Paula Mitchell − Southern Utah University

Plundered Skulls and Stolen Spirits: Inside the Fight to Reclaim Native America’s Culture

By Chip Colwell

Chicago: University of Chicago Press, 2019. 348 pp. Paper, $19.00

In Plundered Skulls and Stolen Spirits, Chip Colwell studies the troubled relationship between Native Americans and museums in the United States; he does so by looking at the historic battle to reclaim Native artifacts looted and hoarded for centuries by whites. Colwell believes that repatriation offers a path toward reconciliation for Indigenous peoples and museums: “repatriation extinguished the old idea that museums could preserve and present Native American culture without input from Native Americans themselves” (264). As senior curator of anthropology at the Denver Museum of Nature and Science, Colwell has personally negotiated repatriations and offers an insider’s account of the process. He therefore offers new insights for a history well known to scholars of Native American studies.

Colwell skillfully uses his experiences to drive the narrative’s structure. He pivots the historical and contemporary struggles around four repatriations involving the Zuni, Cheyenne, Tlingit, and Miccosukee peoples. In 1990, Congress passed the Native American Repatriation and Graves Protections Act (NAGPRA). NAGPRA sketched out a path for repatriating remains and objects, but the procedure relied on compromise between American Indians and museum officials. Colwell is in the both fortunate and unfortunate position of being able to directly assess the law’s effectiveness over the last twenty-five years. While there have been many victories for American Indians, Colwell warns that there is a long way to go before Native America’s culture is entirely reclaimed. After all, NAGPRA doesn’t apply to private collectors.

There has been little scholarship on these questions since 1990. Colwell mixes analysis and personal experience in a meaningful way, and the stories that emerge are captivating. Connie Hart Yellowman, a Cheyenne, was among the nation’s delegation that visited the Smithsonian in 1993 to retrieve remains of those who died in the Sand Creek Massacre, and she kissed the skull of a thirteen-year old female. Years later at a powwow, Colwell asked her why, to which she replied, “Because she had never been held for years” (95). Native people’s perspectives control the narrative, and Colwell acts as a liaison between them and the reader. He also includes “a note on the terms American Indian, Native American, etc.” that explains why he uses certain terms to describe groups of people (271). He supports his decisions with a historical discussion regarding how popular labels such as American Indian and Native American developed and changed over time. Colwell’s primary concern is bringing forward Indigenous perspectives, but the individuality of his story can be challenging for historians.

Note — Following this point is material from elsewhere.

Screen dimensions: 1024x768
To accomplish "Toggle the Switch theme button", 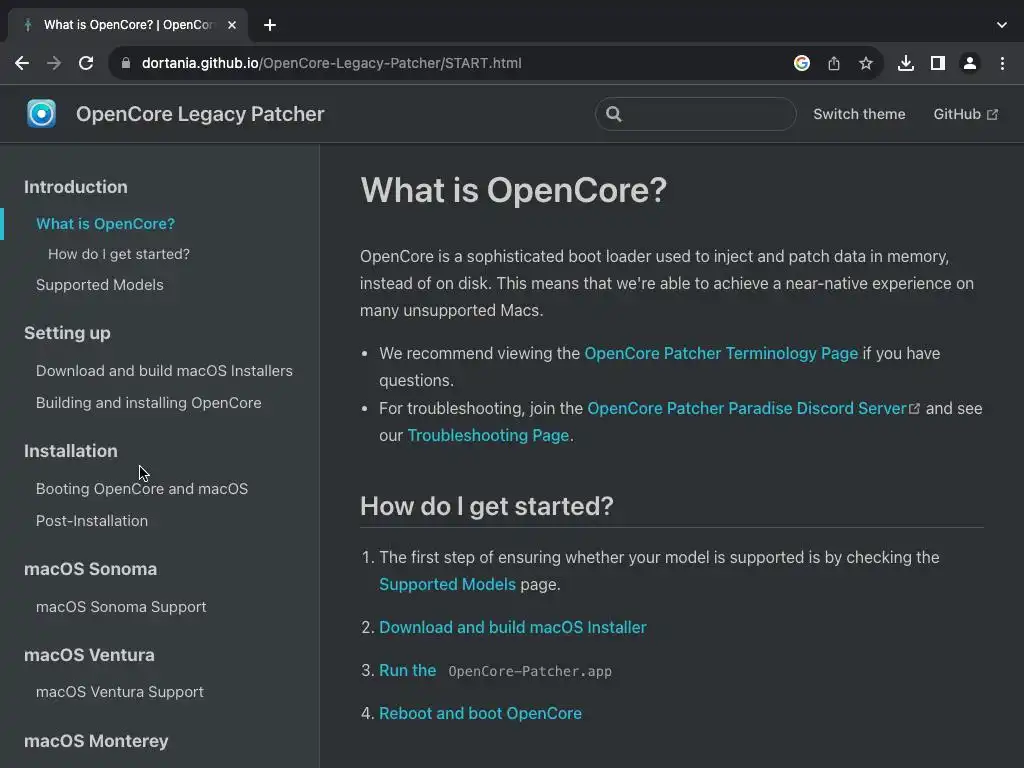I will [859, 114].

To put it simply, Colwell’s story can’t be recreated in any meaningful way by scholars. His personal experiences consistently fill gaps where historians would need to place empirical evidence. Nonetheless, Colwell’s sincerity and thoroughness alleviate potential problems, as in this explanation: “some of the dialogue was reconstructed from people’s memories or written notes from meetings, which understandably vary in quality and reliability; it was impossible to corroborate exact quotes” (p277). Not every reader will be satisfied with this, but most readers will sympathize with Colwell’s busy life and accept his expertise as a good enough reason to believe him.

Colwell successfully articulates the struggles of American Indians to reclaim their culture from museums in the United States. His success comes from the sincere and careful way he tells the story. Colwell uses his insider knowledge to empower other people’s voices rather than his own, and this in of itself is worthy of high praise. Terms and labels are something historians often take for granted, and scholars in the field should take note of Colwell’s willingness to have frank discussions about the controversies around labeling groups of people. Plundered Skulls and Stolen Spirits stands as a definitive study about repatriation’s necessity for Native American to retain and preserve their diverse cultures.